Clearly they have been advised by legal personnel of the ramifications of losing the customer's data.

However, like many self-respecting technology professionals, I don't actually keep any information in my Databank. Those teeny keys are just too small to work with, and it doesn't sync with my computer's address book. What I find handy is the calculator function, which has proven useful on many occasions.

Anyway, you'd think that since the Databank is the choice of so many technology professionals, a quick web search would turn up instructions on how to change the battery. Nope. All we get is this review [2011 update: even that has been removed], with a URL that manages to exceed 256 characters. Note that this guy doesn't keep any information in his Databank either.

Disclaimer: following these instructions may render your watch useless. These instructions may be incorrect. I may be making them up as I go along. I will not be held responsible for you breaking your watch because you followed some instructions someone posted on the internet.

So on with the gory details. Toss aside your warranty, grab your jeweler's screwdriver, and unscrew the four tiny screws on the back. Lift the rear plate off gently so as not to disturb the waterproofing rubber gasket. Oops, too late. Well, do your best to stick it back in on reassembly. Remove the white plastic component protector gently, and you're looking at the battery.

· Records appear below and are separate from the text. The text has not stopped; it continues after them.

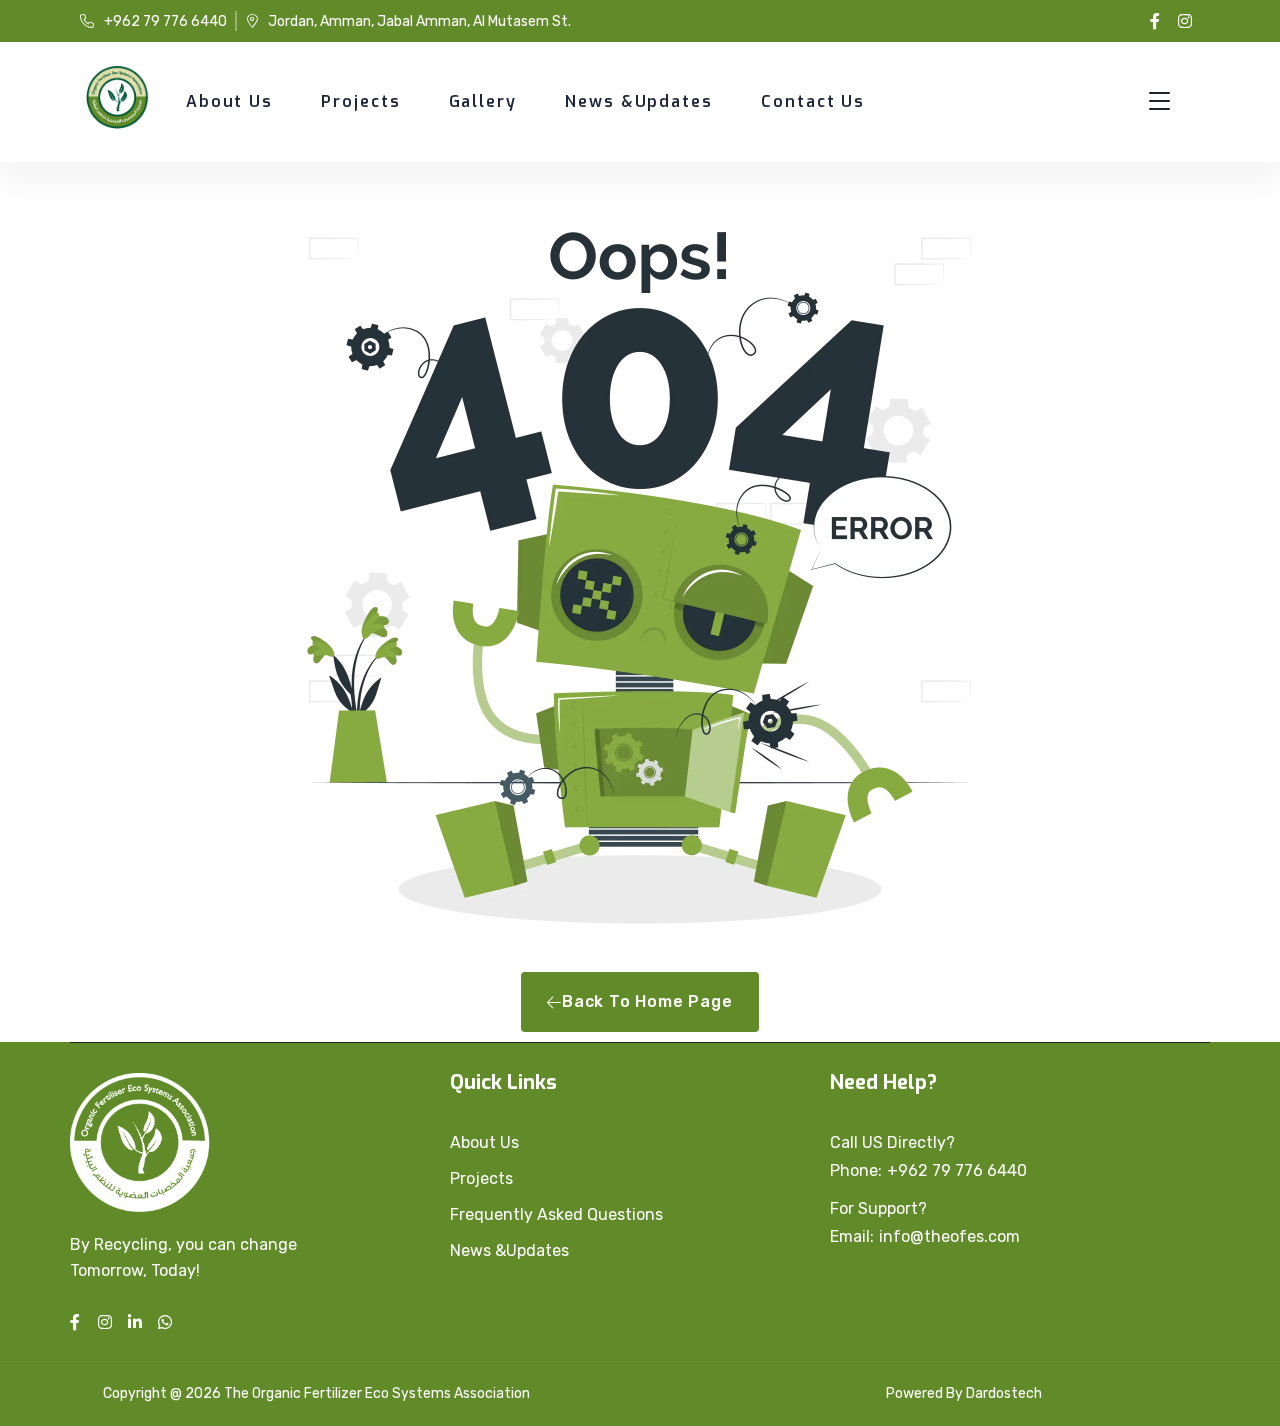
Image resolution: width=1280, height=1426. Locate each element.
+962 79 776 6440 (165, 21)
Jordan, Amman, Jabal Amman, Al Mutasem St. (419, 21)
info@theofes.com (949, 1236)
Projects (360, 101)
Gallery (483, 101)
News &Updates (639, 101)
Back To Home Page (647, 1001)
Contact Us (813, 101)
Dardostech (1004, 1393)
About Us (229, 101)
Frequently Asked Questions (556, 1214)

The battery is held in place by a retainer that goes over the battery, heads down, and is kept in place by a plastic catch (see arrow). Unhook the metal retainer by pushing down and out on the retainer with your jeweler's screwdriver, and the retainer will pop loose from over the plastic catch. To clarify: you are unhooking the metal retainer from where the plastic catch is holding it in place. This is a delicate operation; don't push too hard or you'll ruin the retainer. Then remove the CR2016 battery and replace it with a new one.

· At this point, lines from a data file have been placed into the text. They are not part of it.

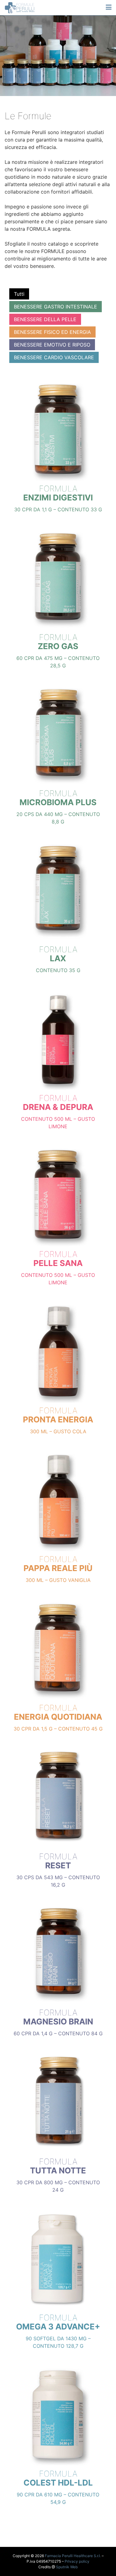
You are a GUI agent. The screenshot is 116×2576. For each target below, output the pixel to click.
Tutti (19, 294)
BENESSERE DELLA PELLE (45, 319)
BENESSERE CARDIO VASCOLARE (54, 357)
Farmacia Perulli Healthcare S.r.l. (73, 2555)
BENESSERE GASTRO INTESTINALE (55, 306)
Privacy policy (77, 2561)
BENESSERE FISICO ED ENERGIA (52, 332)
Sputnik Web (67, 2567)
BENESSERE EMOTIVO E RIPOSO (52, 345)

Here's an ASCII diagram, side view, of the retainer and catch. The plastic catch is the "o".


Or it may just be an ASCII picture of a buffalo.

Reassemble and you're ready to go.

And even though I proudly wear a Casio Databank watch, it does not necessarily mean that I am interested in your watch. I'll say this as politely as I can: I've shared these instructions with you freely. I've posted as much as I know. Please do not contact me to ask questions about Databank watches. Thanks!


Sorry about the mix-up. Clockwise to speed up, counterclockwise to slow down.

I have a question, my casio dbc-150 1477 replace the battery and it takes three months, when it should last up to a year, I can do to have its normal operation ... thanks for your help .. forgive my English do not dominate

Be careful when sliding out the battery on the telememo 30. My battery got stuck on the edge of the two bottom contacts and bent them. I had to disassemble the watch and gently bend the contacts straight again. I recommend that you slip a stiff piece of paper or similar under the battery while pulling it out to prevent the contacts from catching. If you force it like I did then you risk damage.

Even though this is an older post, it came up on the first Google search page for "Casio DBC62 battery".

So I just thought I'd mention, my Casio DBC-62 - which looks very much similar to the 150 - uses a CR1616 battery.

CR1616 is 16mm in diameter, the CR2016 is 20mm.